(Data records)
═══

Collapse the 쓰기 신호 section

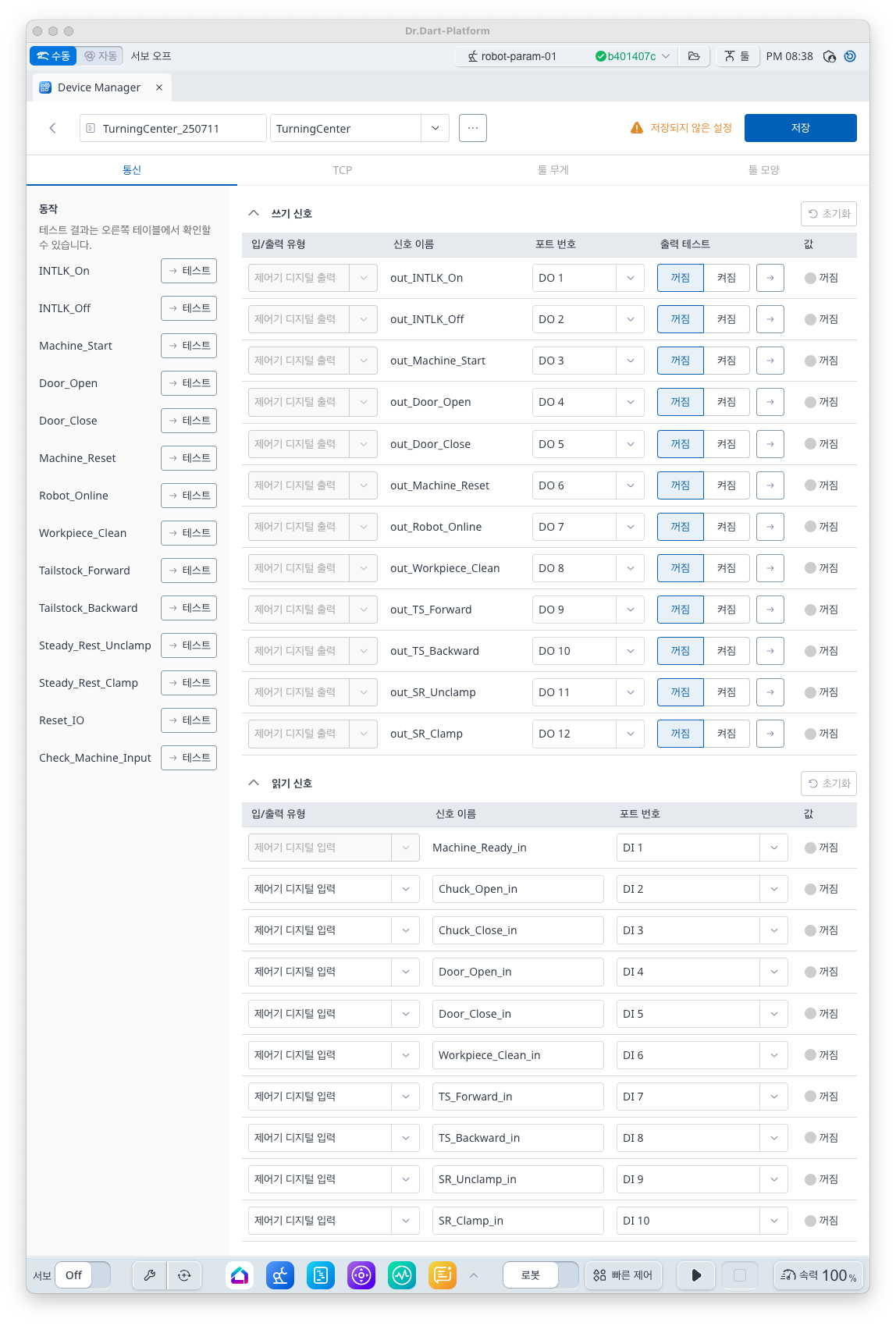(254, 213)
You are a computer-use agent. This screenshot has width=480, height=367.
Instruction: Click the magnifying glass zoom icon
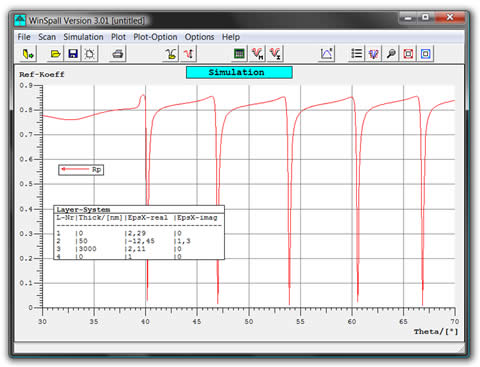click(x=391, y=54)
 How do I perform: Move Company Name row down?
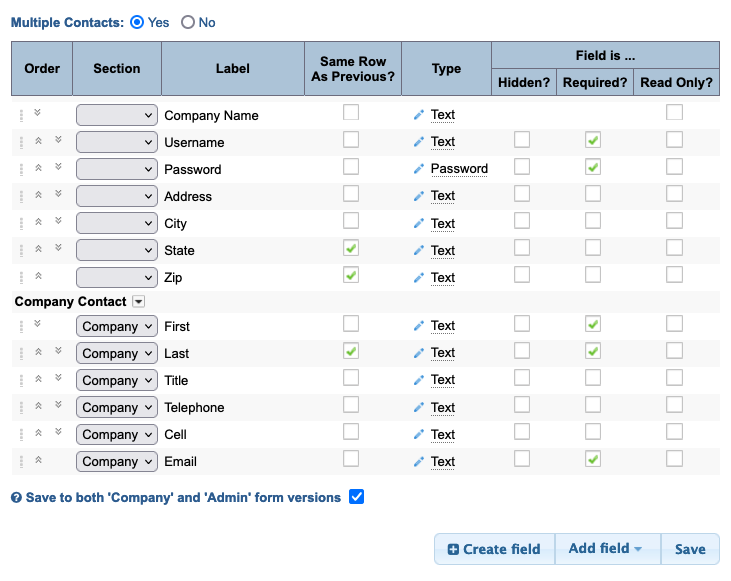[38, 115]
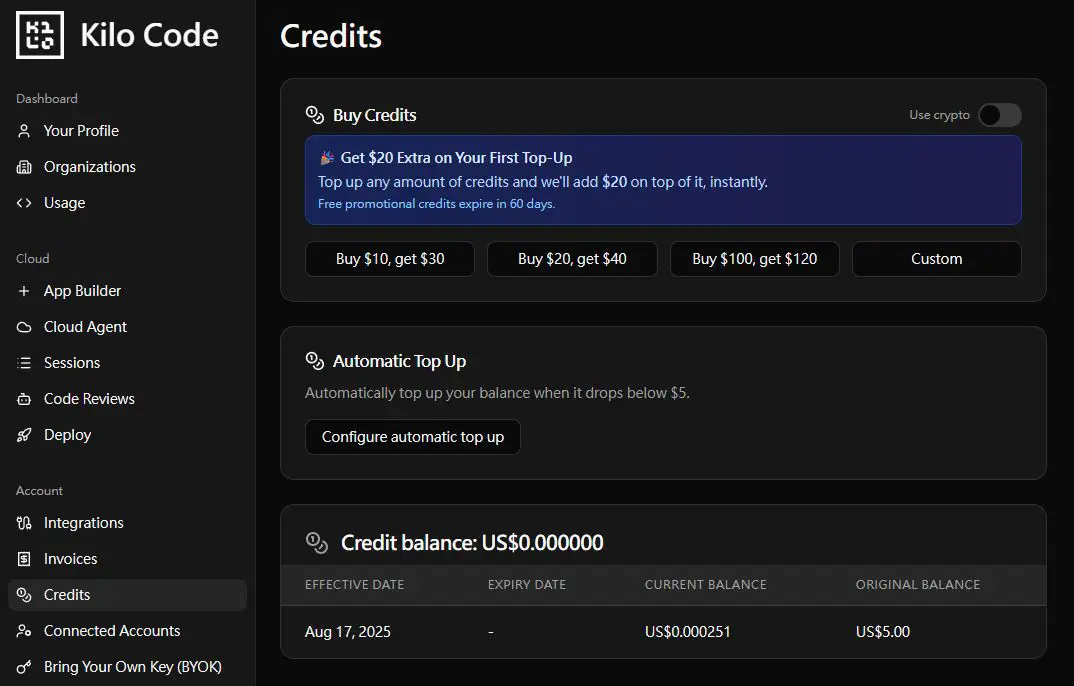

═══

DESCRIPTION OF THE TASK |
Drop the images and transcribe the entries above exactly.

TASK ANSWER |
Collapse the 쓰기 신호 section

(254, 213)
You are a computer-use agent. This screenshot has width=480, height=367.
Instruction: Click the magnifying glass zoom icon
click(x=391, y=54)
 How do I perform: Move Company Name row down?
[38, 115]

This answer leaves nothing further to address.